Sponge-Like Microneedles Spatially Sequester Chemokines and Deplete Monocytes to Alleviate Inflammatory Skin Disorders

Abstract

Persistent inflammation, characterized by the intense interplay of inflammatory chemokine secretion and immune cell infiltration, is a hallmark of many skin disorders including diabetic wounds and psoriasis with inadequate therapeutic interventions. Monocyte chemotactic protein-1 (MCP-1) is an inflammatory chemokine that plays a key role in recruiting and polarizing monocytes into pro-inflammatory macrophages to establish a vicious cycle that worsens the inflamed tissue microenvironment. Here, the sponge-like microneedles (HPMN) technology is described to alleviate inflammatory skin disorders. Heparin/4-arm PEG-NH2 network crosslinked onto microneedle surface spatially attracted and sequestered multiple inflammatory chemokines including MCP-1. Enrichment of MCP-1 on microneedles recruits and traps inflammatory monocytes within the porous structure of microneedles. Subsequent removal of microneedles not only depletes inflammatory chemokine, MCP-1, but also its cellular source. As a result, HPMN treatment facilitates 47.1% smaller open wound area in mice and 27.2% shorter wound length in pigs.
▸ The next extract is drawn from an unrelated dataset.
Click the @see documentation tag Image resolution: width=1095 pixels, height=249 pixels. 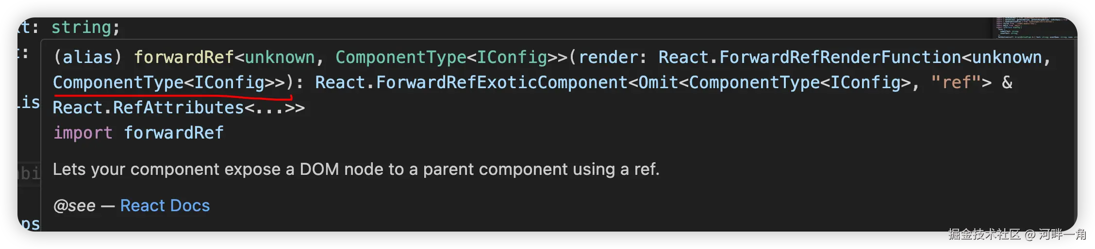tap(74, 206)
To demonstrate the versatility of the HPMN technology, it is also shown that combining the method with standard-of-care immunosuppressants reduces 45.1% epidermis thickening and attenuated immune cell influx in a mouse psoriasis model. Overall, the HPMN technology is a novel demonstration of employing inflammatory chemokine and cell extraction to treat a broad range of inflammatory skin disorders.